Large portions of land surrounding the river are within the Mount Baker–Snoqualmie National Forest. The Washington State Department of Natural Resources (WDNR) administers 97 acre of area around to the southeast of the river as part of the Middle Fork Snoqualmie Natural Resources Conservation Area (NRCA), established in 2011 from state trust lands. Most of the upper portions of the watershed, and about 47% of the total watershed, are within the protected Alpine Lakes Wilderness, first established in 1976. Outside of the Wilderness Area, land use is split between timberlands and recreational areas, with a mix of public and private ownership.
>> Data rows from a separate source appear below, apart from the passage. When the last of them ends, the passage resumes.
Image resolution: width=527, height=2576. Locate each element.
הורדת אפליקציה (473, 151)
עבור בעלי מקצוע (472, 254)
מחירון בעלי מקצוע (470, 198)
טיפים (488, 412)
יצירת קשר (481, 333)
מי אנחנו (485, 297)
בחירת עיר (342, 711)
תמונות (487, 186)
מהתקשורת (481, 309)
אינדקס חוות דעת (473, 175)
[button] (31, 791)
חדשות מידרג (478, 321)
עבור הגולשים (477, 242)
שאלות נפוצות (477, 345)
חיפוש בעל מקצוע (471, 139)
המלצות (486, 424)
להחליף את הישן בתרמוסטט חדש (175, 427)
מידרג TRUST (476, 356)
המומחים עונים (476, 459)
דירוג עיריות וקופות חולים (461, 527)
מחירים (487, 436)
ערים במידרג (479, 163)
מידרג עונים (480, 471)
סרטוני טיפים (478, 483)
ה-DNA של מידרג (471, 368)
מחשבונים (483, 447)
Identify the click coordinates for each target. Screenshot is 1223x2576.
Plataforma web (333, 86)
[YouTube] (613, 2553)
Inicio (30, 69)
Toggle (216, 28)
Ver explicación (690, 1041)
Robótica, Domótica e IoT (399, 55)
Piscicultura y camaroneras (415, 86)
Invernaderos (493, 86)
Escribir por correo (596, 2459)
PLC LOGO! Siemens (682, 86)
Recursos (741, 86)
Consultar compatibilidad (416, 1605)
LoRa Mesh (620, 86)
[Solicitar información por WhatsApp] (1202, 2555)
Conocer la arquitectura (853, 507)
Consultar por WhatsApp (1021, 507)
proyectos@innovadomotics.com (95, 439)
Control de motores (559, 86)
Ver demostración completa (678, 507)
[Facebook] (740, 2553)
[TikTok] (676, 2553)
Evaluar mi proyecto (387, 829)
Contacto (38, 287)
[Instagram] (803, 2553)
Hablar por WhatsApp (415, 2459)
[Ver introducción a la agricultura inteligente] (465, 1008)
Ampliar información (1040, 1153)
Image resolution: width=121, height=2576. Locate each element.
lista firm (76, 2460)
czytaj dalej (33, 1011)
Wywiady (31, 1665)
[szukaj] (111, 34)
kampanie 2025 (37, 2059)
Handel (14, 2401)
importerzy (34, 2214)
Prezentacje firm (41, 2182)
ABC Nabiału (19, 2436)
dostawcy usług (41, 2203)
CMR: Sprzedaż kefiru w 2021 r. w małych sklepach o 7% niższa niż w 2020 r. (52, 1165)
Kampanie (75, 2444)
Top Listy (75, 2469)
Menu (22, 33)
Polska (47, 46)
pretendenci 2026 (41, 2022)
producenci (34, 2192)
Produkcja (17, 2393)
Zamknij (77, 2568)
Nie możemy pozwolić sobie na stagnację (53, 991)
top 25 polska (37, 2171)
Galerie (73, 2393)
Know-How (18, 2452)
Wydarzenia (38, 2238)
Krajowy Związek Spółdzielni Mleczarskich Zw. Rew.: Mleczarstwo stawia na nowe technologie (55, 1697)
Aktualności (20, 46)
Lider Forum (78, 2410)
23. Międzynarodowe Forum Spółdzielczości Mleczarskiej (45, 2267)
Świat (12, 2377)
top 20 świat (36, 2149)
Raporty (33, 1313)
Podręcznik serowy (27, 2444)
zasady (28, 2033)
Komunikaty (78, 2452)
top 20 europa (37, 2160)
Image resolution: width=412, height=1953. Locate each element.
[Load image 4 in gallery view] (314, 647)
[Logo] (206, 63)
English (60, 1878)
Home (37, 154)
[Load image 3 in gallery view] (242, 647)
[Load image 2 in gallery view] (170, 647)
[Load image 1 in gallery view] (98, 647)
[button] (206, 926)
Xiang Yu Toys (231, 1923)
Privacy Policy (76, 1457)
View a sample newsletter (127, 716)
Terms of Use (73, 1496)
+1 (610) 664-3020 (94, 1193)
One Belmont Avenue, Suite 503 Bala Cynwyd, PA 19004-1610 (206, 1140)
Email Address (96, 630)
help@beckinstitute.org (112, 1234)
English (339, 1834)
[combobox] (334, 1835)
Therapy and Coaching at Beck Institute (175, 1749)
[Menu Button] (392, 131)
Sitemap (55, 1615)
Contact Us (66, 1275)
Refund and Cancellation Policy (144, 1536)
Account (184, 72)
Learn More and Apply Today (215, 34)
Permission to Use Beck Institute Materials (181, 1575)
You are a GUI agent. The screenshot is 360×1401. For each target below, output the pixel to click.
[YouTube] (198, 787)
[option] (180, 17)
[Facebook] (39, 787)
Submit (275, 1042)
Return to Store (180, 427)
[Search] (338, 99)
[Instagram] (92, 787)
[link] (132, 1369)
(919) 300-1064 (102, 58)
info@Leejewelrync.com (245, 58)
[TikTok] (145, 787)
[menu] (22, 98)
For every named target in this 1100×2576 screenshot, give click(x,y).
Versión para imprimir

The lower watershed, outside of the area adjacent to the city of North Bend, is mostly WDNR-owned timberlands, alongside a portion of the Mount Si NRCA.

Twenty-two federal mining claims are extant in the upper valley of the river, generally focused on collecting minerals such as high-quality quartz.

Since the 1990s, land management in the Middle Fork watershed has focused on habitat restoration and recreational use. Various spur forest roads and culverts in the area were decommissioned after a 2005 report, in order to combat illegal dumping and off-road vehicle use. In December 2014, federal legislation designated a portion of the Middle Fork Snoqualmie as part of the National Wild and Scenic Rivers System (NWSRS). Starting at its headwaters, the first 6.4 mi of its course are classified as "Wild" under the system's criteria, and the following 21 mi are classified as "Scenic". The "Wild" section is located entirely within the Alpine Lakes Wilderness. From 2017 to 2019, an estimated 1,128 visitors came to the "Wild" section annually, while different portions of the scenic section saw between 16,104 and 97,968 annual visitors.

The river and its basin are used for various recreational purposes, such as whitewater boating, catch and release fishing (often for cutthroat trout), and horseback riding. A privately-owned hot springs is located on one of its tributaries, Burntboot Creek. The Dutch Miller Gap Trail runs along the river corridor to its headwaters. The popularly-used Middle Fork Trail also runs by the river, fording over several creeks. Many dispersed camping sites are located along two forest service roads which run through the basin, leading to some littering and tree damage. Dispersed campsites on the trails running through the area show relatively little environmental impact.